O DNA do “telebarraco” nacional

Anos depois, a emissora lançou o Casos de Família, que atravessou duas fases distintas. A primeira, comandada por Regina Volpato, equilibrava o caos com um bom gosto surpreendente. Regina acolhia os convidados, refletia sobre os dilemas e ria com eles, nunca deles. Ela se emocionava genuinamente.

Já a segunda fase, sob o comando de Cristina Rocha — um símbolo da casa —, apostou em um perfil mais despachado e popular, elevando o tom do apelo visual e emocional.

A aposta exótica: Dra.

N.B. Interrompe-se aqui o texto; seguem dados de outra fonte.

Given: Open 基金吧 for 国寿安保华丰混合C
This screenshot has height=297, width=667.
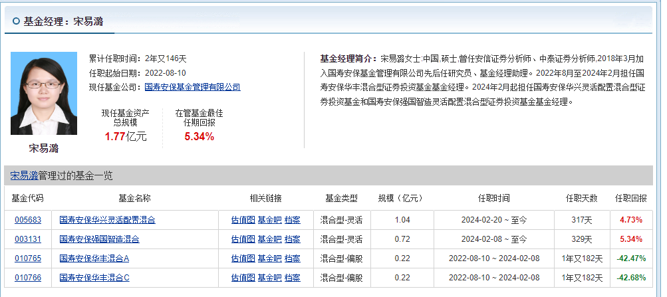Looking at the screenshot, I should [x=269, y=278].
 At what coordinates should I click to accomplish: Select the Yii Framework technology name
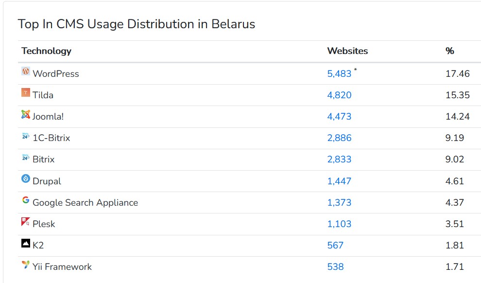(x=62, y=267)
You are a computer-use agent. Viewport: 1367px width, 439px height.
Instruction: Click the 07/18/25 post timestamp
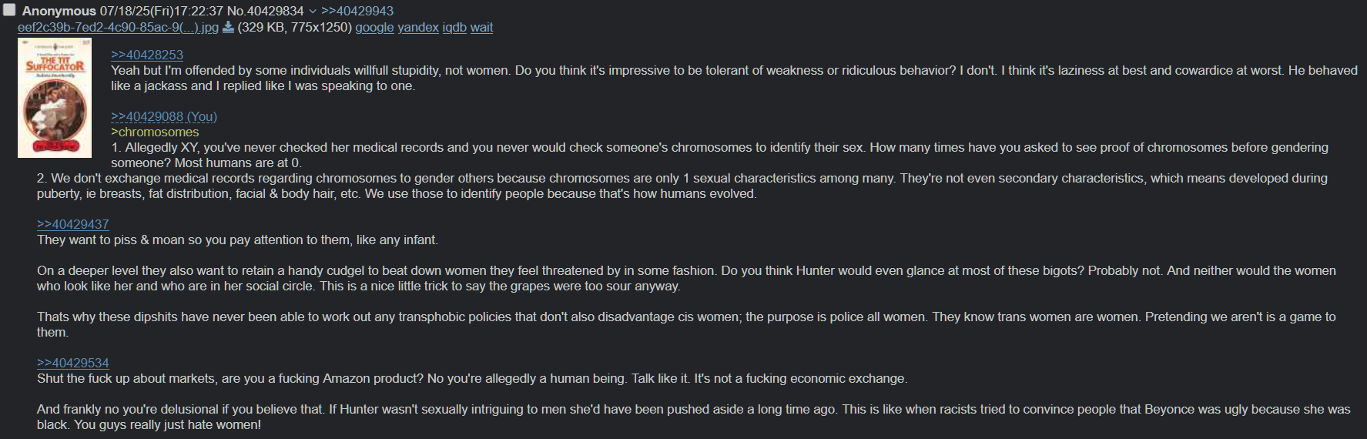(162, 12)
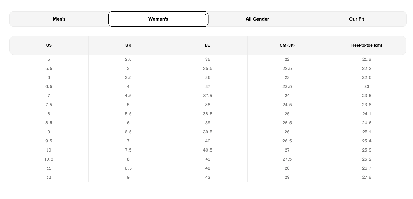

Ana Maria Polo dublada

Entretanto, em 2014, Silvio Santos decidiu inovar de forma questionável: trouxe ao Brasil uma versão dublada de Caso Encerrado (do original em espanhol Caso Cerrado), comandado pela advogada Ana Maria Polo.

O formato era um fenômeno latino que durou quase 20 anos no exterior, e Silvio apostava em um sucesso garantido. Errou feio. A atração entregava o que o público já conhecia, mas a dublagem criava uma barreira intransponível de estranheza. A bizarrice começava já na abertura, que trazia a própria Ana Maria Polo cantando uma versão traduzida da música-tema.

“Se você gostar, continua”: A falta de fé do SBT

A própria emissora parecia não botar fé no projeto. O SBT chegou a veicular chamadas em que pedia a opinião dos telespectadores: “Se você gostar, continua”, dizia o locutor, quase como um pedido de desculpas antecipado.

Exibido inicialmente no turbulento horário das 18h30, o programa saiu do ar rapidamente. Em uma última tentativa desesperada, Silvio lançou o Caso Encerrado – Proibido nas noites de sábado, focando em bizarrias e no estilo “mundo cão”.

Veredito: O barraco brasileiro é soberano

Por conta de tudo isso o Caso Encerrado foi um fracasso no SBT. Não funcionou. O público brasileiro gosta de consumir seus próprios barracos, com sotaque e trejeitos locais. Mesmo sendo um triunfo na televisão hispânica e americana, no Brasil o martelo da Dra. Polo não encontrou eco. E, para o bem da grade, caso encerrado.